Like all of HASTAC, #FutureEd is open, free, user-generated. One of our mottos is that difference isn’t our deficit; it’s our operating system. Anyone can go to the website and add a course, a webinar, an onsite or online public event, and be part of our listservs to receive newsletters and updates of events.

In January, HASTAC will post three different wikis: one for crowdsourcing bibliography (books, articles, videos, url’s); another for learning methods, teaching, and pedagogy; and yet another for models of successful institutional change.

Not everyone will like every idea. But we hope everyone will find something that inspires creative thinking.

We are not advocating any one model. For example...

  • Professor Steven Berg of Schoolcraft, a community college in Livonia, Michigan, is leading the Ocelot Scholars #FutureEd project.
  • In Europe, the Coimbra Group (GC) Association of 40 European Universities is hosting a video seminar series "eLearning and eTechnology Taskforce."
  • And I’m involved in a complicated range of experiments (see infographic below) both in a graduate class at Duke University and in partnering with Profs Christopher Newfield at University of California Santa Barbara and David Palumbo-Liu at Stanford. We are teaching at the same time, creating listservs for our students to communicate across institutions, teaching some of the same texts, and arranging Google Hangouts for our students and a larger public.

 

My onsite students will also be learning by doing, acting as “community wranglers” in the MOOC where, each week, they will participate in online and face-to-face dialogue about what they are reading, thinking, and making. They will also work in teams to “Design Higher Ed from Scratch,” coming up with four or five models of extremely diverse kinds of post-secondary learning, and disseminating those for feedback and amplification to the largest possible audience, including in the MOOC.

I don’t know if legislatures and VC’s will be rushing at us with open pocketbooks to fund our ideas, but I do know that students, parents, and the general public will welcome productive, thoughtful, reflective change on the part of dedicated educators and future-looking students. 

With that sentiment in mind, I want to conclude by dispelling a myth of the so-called MOOC era. 

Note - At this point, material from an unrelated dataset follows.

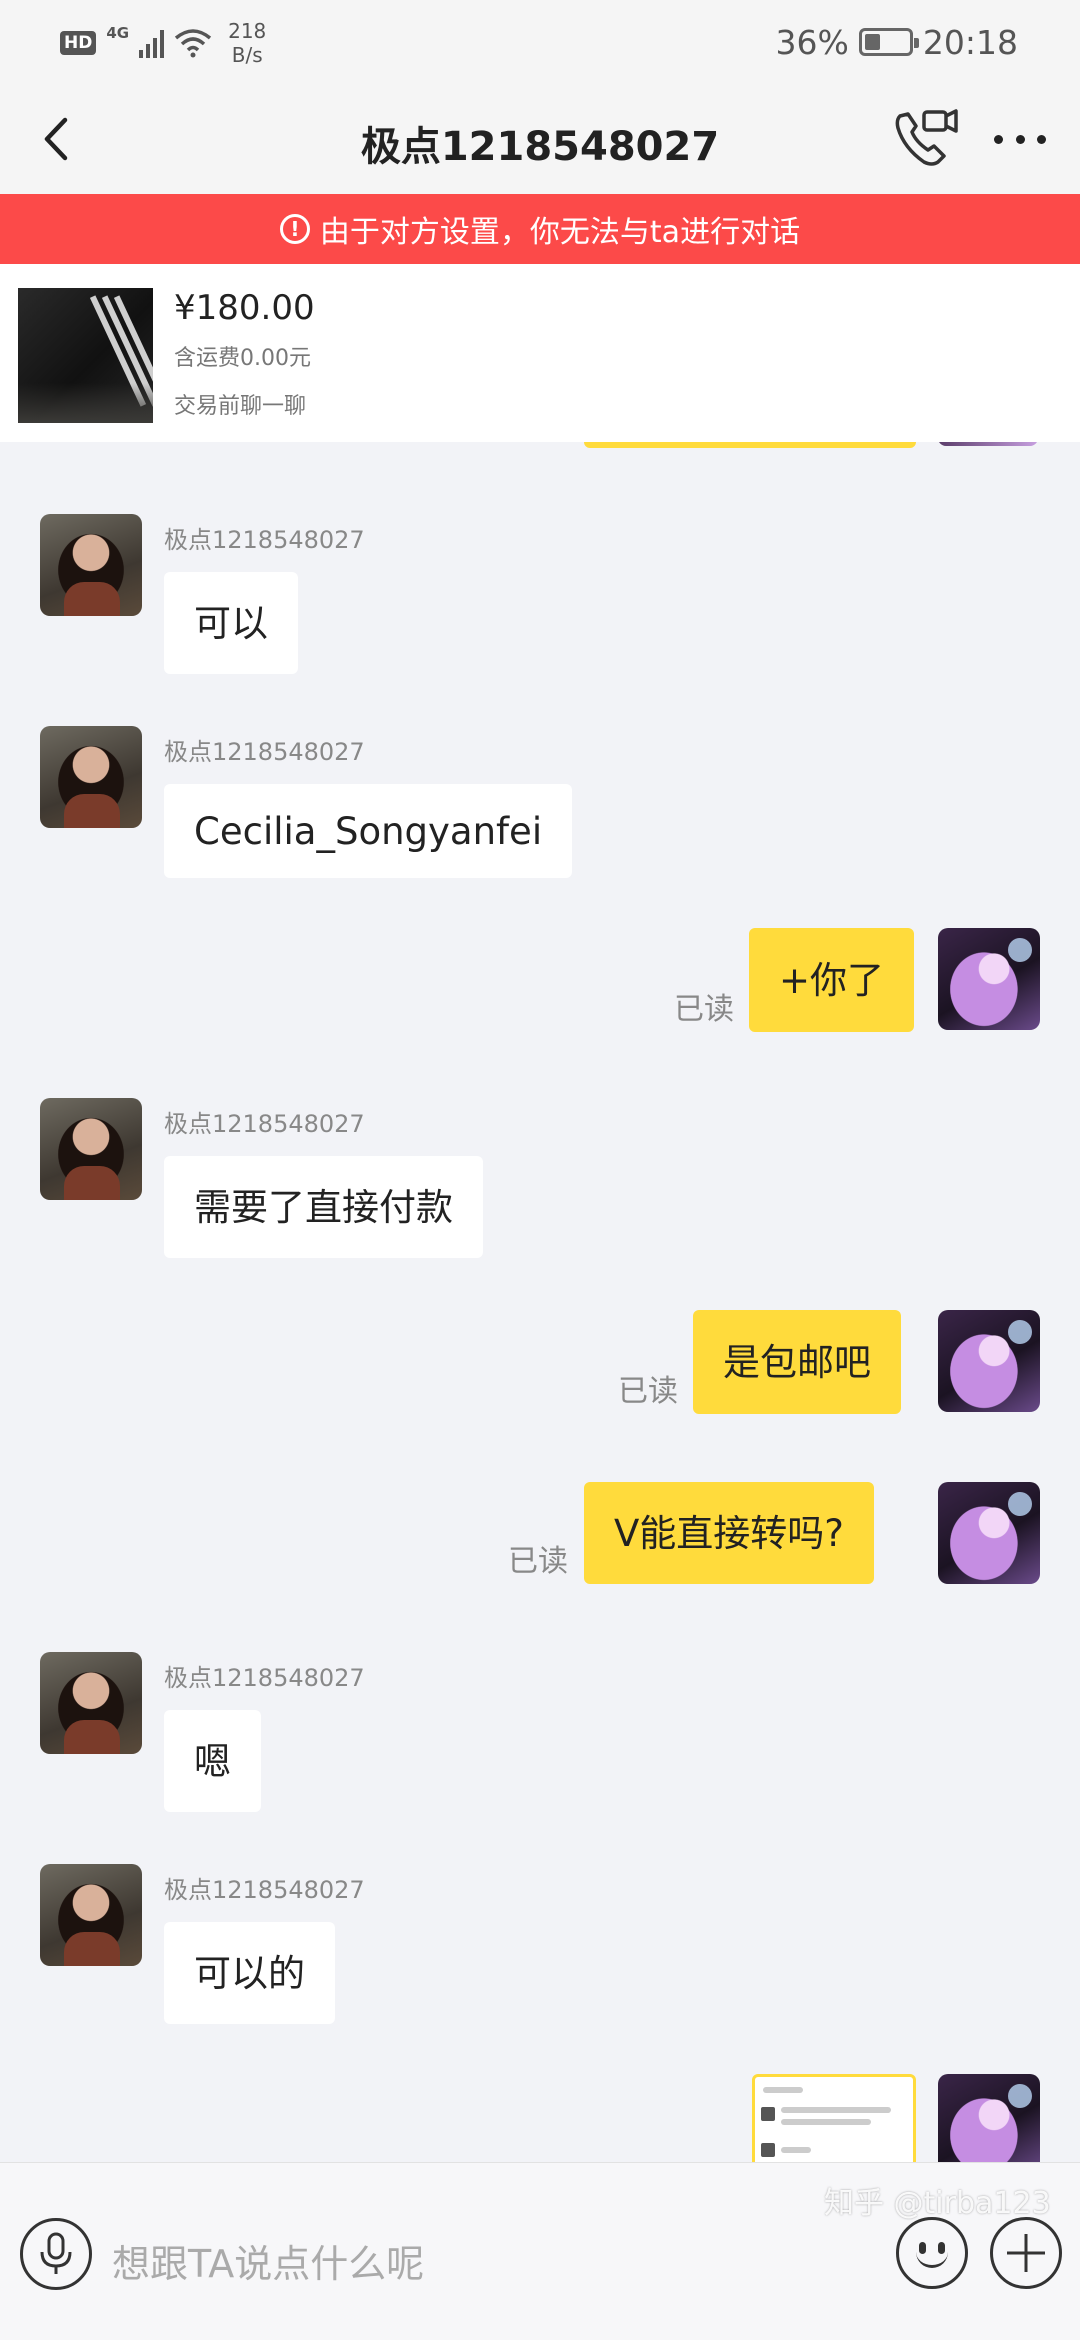 This screenshot has height=2340, width=1080. I want to click on image-message, so click(834, 2118).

It is commonplace for would-be educational reformers to say higher education hasn’t changed in 2000 years, since the Greek Academy. That’s wrong.

Notably, the period between roughly 1865 and 1925 saw a crisis in confidence around the purpose of higher education for the industrial world, and, in response, educators came up with many of the innovations that we now think of as the apparatus of higher education: electives, requirements, majors and minors, semesters, divisions, land grant universities, professional schools, graduate schools, correspondence schools, IQ tests, multiple choice tests, grades, class ranking, school rankings, productivity metrics, modern statistical analysis, tenure, and much more.

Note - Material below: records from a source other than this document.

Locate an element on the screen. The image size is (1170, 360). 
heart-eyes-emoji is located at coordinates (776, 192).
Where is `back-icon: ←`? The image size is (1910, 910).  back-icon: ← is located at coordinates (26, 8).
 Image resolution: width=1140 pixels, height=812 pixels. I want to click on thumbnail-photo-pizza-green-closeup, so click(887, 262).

Transforming education for our age is less about knocking Socrates off his pedestal than knocking a bit of the stuffing out of Frederick Winslow Taylor and his ideas of scientific labor management—and its learning equivalents.

If ever Taylorism was a good model for learning (and, personally, I have my doubts), it is certainly not a very good way to train independent, connected ways of thinking in an era when anyone with access to the Internet can communicate anything, instantaneously, to anyone else with access to the Internet.

That is a new human capacity.

We need to rethinking the best forms of learning for this tremendous opportunity and enormous responsibility. That’s what #FutureEd is about. We hope you’ll join us! 

Cathy N. Davidson is the John Hope Franklin Humanities Institute Professor of Interdisciplinary Studies and Ruth F. DeVarney Professor of English at Duke University. She is also Co-Director, PhD Lab in Digital Knowledge at Duke and Co-Founder, HASTAC (hastac.org).